Today dealers say unemployment remains a negative issue even though the rate appears to be leveling off. However, they say credit restrictions have eased and a crucial third factor has emerged: an uptick in consumer confidence.
"The American consumer is a great consumer," says Mr. Murgado. "And consumer confidence is coming back." Mr. Palacios echoes that sentiment and believes there's now more confidence in GM and more faith in the auto industry.
Market Demand is Reversing
But something else is at work here too. A recent Wall Street Journal story about a Commerce Department report on surging retail sales saw this as a sign of demand, held in check by the recession, finally spilling over into the marketplace.
"I think there's tremendous pent-up demand," says Mr. Shaw, noting that people have been keeping cars longer so that the average age is rising. "I think that demand is going to be released gradually, right through the next five to six years."
Ms. Dominguez, who employs about 50 staff at Alpine, is equally optimistic. She reckons consumers really held back last year and now they're ready to "get out there and spend some money."
One other factor coming into play may be old-fashioned loyalty. Mr. Murgado says GM has been going through some of the toughest times in its incredible history.
"Americans love an underdog story," he says. "They love GM and have a lot of loyalty."
Mr. Henderson says that loyalty is well placed given the increasingly high quality of GM products. He said between 2007 and 2009, the company reduced warranty claims by half and recall costs by 75 percent meaning, among other benefits higher residual and resale values for buyers.
But dealerships are also repaying GM brand loyalty and rewarding new clients with special deals and all sorts of additional service perks. For example, Alpine offers a 100,000-mile or six-year warranty while Brickell provides $3000 worth of free services over five years.
GM's New Image and Management
One way GM's new image is manifesting itself is by people switching brands. In Miami, Mr.

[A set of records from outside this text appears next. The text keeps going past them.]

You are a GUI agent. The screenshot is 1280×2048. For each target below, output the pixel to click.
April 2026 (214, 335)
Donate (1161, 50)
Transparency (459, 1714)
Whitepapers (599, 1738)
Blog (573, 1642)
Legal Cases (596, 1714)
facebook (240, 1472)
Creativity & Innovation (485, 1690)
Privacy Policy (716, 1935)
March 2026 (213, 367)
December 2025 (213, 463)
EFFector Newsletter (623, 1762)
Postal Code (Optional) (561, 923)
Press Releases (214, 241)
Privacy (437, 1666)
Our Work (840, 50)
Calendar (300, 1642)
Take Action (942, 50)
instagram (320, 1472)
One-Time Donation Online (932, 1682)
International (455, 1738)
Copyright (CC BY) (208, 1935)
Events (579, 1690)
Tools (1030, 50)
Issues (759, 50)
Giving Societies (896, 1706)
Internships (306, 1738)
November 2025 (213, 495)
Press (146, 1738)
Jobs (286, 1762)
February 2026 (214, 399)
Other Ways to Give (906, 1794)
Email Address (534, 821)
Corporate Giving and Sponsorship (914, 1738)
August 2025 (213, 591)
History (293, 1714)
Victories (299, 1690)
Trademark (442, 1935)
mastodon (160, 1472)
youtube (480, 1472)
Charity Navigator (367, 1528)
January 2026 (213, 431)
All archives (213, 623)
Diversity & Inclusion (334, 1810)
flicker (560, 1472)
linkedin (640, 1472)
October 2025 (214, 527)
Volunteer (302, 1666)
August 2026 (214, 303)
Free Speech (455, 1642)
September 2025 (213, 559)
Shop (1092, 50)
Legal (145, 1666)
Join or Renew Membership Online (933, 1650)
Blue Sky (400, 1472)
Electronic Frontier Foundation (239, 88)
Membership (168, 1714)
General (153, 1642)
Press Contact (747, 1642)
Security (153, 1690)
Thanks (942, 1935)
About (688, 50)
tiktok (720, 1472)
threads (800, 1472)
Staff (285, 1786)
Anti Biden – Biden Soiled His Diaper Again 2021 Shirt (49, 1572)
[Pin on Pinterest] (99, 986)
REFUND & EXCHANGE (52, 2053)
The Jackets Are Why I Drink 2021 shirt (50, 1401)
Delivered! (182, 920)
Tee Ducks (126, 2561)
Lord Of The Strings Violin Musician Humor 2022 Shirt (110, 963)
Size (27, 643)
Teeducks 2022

Murgado describes the popular Buick Enclave as "one of our best conquest vehicles" as it reels in previous owners of Jaguar, BMW, Mercedes and Lexus.
Similarly, he says the Buick LaCrosse, after its complete makeover, is now a world-class vehicle with all the European features, enabling it to woo customers who might otherwise have considered the BMW 5 series, Lexus 350 or Mercedes E class.
Something else that's putting a spring into the step of Hispanic dealerships is their renewed faith in the leadership of GM, starting at the top with new chairman and CEO Ed Whitacre.